(TEXTO EXTRAÍDO):

####################

En dicho centro compuesto por tres dispositivos —Residencia de Adultos, Centro Ocupacional y Residencia de Gravemente Afectados— se tienen en cuenta las peticiones y deseos de todos los usuarios con diversidad funcional a la hora de programar sus actividades, un proyecto que se ha denominado ‘Te acompañamos a llegar a donde tú quieras’.

De esta forma, los usuarios ven cumplidos sus anhelos o aspiraciones y logran una mejora de su autoestima, además de ayudarles a su plena integración.

Un bailarín con diversidad funcional que supera barreras

El premio tiene como protagonista a Francisco Granados Martín, un joven granadino de 22 años con diversidad funcional al que le apasiona la danza contemporánea. De hecho, es uno de los alumnos de la Compañía Vinculados que trabaja desde 2013 por hacer de la danza una disciplina artística más inclusiva y accesible.

Francisco logró vencer muchos temores para hacer realidad uno de sus sueños, según explica Luz Divina Rodríguez, una de las directoras del centro de atención Sierra de Loja que acompañó al joven a Berlín para asistir a un curso de intercambio y formación en danza contemporánea con una duración de una semana y con alumnos de otros países.

####################

(MATERIAL DE ESTUDIO):
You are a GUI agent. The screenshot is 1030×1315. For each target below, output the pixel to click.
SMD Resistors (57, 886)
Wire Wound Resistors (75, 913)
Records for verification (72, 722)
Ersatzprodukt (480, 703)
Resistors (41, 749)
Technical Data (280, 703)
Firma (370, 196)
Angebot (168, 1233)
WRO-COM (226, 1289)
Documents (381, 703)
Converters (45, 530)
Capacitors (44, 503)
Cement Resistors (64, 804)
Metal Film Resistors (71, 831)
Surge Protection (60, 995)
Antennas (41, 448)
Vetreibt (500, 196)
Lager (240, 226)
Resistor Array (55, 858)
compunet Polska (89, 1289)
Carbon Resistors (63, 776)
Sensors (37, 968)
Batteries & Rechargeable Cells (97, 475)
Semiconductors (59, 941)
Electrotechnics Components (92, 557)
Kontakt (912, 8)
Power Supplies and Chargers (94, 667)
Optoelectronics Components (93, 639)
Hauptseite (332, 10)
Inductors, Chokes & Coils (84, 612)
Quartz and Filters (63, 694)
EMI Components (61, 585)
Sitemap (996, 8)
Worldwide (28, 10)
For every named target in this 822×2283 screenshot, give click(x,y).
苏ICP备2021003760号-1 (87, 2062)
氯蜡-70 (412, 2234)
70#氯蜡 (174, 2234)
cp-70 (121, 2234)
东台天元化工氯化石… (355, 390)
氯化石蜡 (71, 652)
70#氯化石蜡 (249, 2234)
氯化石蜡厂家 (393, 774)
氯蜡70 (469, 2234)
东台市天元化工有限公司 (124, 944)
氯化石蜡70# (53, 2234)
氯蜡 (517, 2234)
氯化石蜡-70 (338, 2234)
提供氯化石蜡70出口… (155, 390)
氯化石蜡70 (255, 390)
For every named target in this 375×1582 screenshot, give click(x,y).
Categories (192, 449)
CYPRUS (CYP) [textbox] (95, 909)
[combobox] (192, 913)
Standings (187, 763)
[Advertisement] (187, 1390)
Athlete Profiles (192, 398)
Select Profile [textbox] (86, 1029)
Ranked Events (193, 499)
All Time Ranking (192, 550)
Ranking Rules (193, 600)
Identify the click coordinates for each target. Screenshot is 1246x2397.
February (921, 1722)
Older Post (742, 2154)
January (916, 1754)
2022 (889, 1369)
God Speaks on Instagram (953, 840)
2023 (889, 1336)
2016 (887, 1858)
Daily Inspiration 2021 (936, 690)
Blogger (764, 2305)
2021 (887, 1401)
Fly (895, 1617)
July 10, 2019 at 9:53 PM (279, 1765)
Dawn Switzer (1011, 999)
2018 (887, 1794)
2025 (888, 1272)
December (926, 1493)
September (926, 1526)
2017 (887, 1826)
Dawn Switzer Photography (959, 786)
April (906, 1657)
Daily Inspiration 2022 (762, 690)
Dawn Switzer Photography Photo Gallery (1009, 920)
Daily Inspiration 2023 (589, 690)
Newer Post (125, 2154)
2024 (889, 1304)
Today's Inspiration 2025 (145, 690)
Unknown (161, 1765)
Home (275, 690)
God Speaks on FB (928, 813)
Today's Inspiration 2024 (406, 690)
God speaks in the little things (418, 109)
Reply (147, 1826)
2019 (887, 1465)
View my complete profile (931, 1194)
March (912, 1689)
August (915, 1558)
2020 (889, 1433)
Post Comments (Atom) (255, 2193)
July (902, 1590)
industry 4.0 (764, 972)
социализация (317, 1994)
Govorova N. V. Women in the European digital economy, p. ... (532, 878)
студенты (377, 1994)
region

####################

(COMPLETE LO SIGUIENTE):
- 1) Responda, según el texto extraído, a estas preguntas:
(a) ¿Qué nombre recibe el proyecto con el que el centro programa las actividades de sus usuarios?
(b) ¿Cuántos años tiene Francisco Granados Martín?
(c) ¿A qué ciudad viajó Francisco para asistir al curso de danza contemporánea?
- 2) Prosiga el texto sobre Francisco Granados Martín y la danza inclusiva a partir de su última oración.

(RESULTADOS POR TAREA):
- 1)
(a) ‘Te acompañamos a llegar a donde tú quieras’.
(b) 22 años.
(c) A Berlín.

- 2)
Francisco Granados danza

Para realizar este proyecto Francisco contó con acompañamiento, supervisión, ayuda psicológica y un apoyo económico que el Grupo La Alfaguara le proporcionó en todo momento.

Fueron cuatro meses de trabajo previo en el plano psicológico, terapéutico y educacional para que Francisco venciera muchos temores y complejos. Uno de sus problemas era su fobia a viajar en avión, barrera que superó gracias al trabajo de la psicóloga y la animadora sociocultural.

“En su miedo ha influido el ser una persona institucionalizada desde los 5 años de edad que ha pasado por distintos centros, viviendo su particular encierro y sin otras aspiraciones que estuvieran fuera de su zona de confort”, asegura la responsable del centro.

Francisco siente ahora una gran necesidad de bailar, de expresar sus sentimientos mediante la danza contemporánea. “Cuando baila, pierde el miedo”, reconoce Luz Divina Rodríguez.

Más motivación, autonomía y contacto social

La propia directora se ha encargado de realizar el seguimiento a todo el proyecto y de observar los cambios positivos que el joven ha experimentado durante el viaje y su regreso.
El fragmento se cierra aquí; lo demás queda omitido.